Degree 5. The computation is similar to what was done in degrees 2 and 3: (5^{5} − 1) / (5^{1} − 1) = 781; C_{5,1}(x^{781}) = x^{781} + 3 has one factor of degree 1 and 156 factors of degree 5, of which 140 are primitive. The lexicographically least of the primitive factors is x^{5} + 4x + 3.

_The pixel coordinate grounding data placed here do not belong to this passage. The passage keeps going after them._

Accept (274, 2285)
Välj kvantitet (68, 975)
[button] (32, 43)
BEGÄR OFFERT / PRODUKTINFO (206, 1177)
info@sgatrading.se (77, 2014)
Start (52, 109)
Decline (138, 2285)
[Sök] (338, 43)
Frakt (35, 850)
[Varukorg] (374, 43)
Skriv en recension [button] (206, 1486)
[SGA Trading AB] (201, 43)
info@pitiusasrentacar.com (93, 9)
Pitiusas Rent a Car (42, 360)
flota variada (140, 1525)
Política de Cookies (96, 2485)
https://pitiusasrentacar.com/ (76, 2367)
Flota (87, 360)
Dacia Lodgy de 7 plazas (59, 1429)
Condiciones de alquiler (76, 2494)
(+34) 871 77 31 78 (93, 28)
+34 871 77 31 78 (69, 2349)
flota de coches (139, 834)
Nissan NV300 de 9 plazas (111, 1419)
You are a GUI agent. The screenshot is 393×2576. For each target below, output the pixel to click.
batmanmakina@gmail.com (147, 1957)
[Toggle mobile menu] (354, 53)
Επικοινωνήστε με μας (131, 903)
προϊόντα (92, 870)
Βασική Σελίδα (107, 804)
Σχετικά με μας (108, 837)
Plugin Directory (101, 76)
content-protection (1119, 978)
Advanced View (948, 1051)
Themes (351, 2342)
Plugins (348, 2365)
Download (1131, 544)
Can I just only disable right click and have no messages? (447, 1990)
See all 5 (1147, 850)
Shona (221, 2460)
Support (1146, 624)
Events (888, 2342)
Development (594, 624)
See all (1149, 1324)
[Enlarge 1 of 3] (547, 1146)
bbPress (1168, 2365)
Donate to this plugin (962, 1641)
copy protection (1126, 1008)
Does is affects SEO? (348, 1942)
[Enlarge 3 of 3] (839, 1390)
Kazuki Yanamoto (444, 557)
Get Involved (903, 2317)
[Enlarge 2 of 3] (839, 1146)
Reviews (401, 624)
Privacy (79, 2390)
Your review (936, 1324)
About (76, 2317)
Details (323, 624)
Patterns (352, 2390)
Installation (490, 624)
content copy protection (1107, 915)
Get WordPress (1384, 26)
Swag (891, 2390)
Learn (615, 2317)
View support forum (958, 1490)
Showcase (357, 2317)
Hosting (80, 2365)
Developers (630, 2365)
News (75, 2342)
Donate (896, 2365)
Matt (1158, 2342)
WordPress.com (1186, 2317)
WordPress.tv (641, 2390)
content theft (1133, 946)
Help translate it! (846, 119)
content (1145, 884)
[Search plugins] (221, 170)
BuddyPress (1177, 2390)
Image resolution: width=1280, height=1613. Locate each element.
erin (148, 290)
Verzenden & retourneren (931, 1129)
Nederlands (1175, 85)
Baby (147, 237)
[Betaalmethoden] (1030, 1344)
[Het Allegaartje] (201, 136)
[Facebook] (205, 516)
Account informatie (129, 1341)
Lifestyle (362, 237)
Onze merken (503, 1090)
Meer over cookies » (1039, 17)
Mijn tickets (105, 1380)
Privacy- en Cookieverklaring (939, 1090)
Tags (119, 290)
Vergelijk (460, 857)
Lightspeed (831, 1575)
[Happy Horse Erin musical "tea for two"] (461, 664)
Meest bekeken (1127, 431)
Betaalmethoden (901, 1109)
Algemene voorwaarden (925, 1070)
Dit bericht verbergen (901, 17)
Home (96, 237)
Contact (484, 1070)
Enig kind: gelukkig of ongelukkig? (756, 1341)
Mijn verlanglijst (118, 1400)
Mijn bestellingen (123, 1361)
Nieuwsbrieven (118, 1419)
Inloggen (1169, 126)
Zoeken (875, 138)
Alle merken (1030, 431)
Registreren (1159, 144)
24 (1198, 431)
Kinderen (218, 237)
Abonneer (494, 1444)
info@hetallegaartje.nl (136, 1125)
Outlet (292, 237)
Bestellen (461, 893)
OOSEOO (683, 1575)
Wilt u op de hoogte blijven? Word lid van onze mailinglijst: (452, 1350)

Degree 6. Taking into consideration the discussion above in connection with degree 4, the two compatibility conditions that need to be considered are that C_{5,6}(x) must divide C_{5,2}(x^{651}) = x^{1302} + 4x^{651} + 2 and C_{5,3}(x^{126}) = x^{378} + 3x^{126} + 3. It therefore must divide their greatest common divisor, x^{126} + x^{105} + 2x^{84} + 3x^{42} + 2, which factorizes into 21 degree-6 polynomials, 18 of which are primitive. The lexicographically least of these is x^{6} + x^{4} + 4x^{3} + x^{2} + 2.

==Computation==
Algorithms for computing Conway polynomials that are more efficient than brute-force search have been developed by Heath and Loehr. Lübeck indicates that their algorithm is a rediscovery of the method of Parker.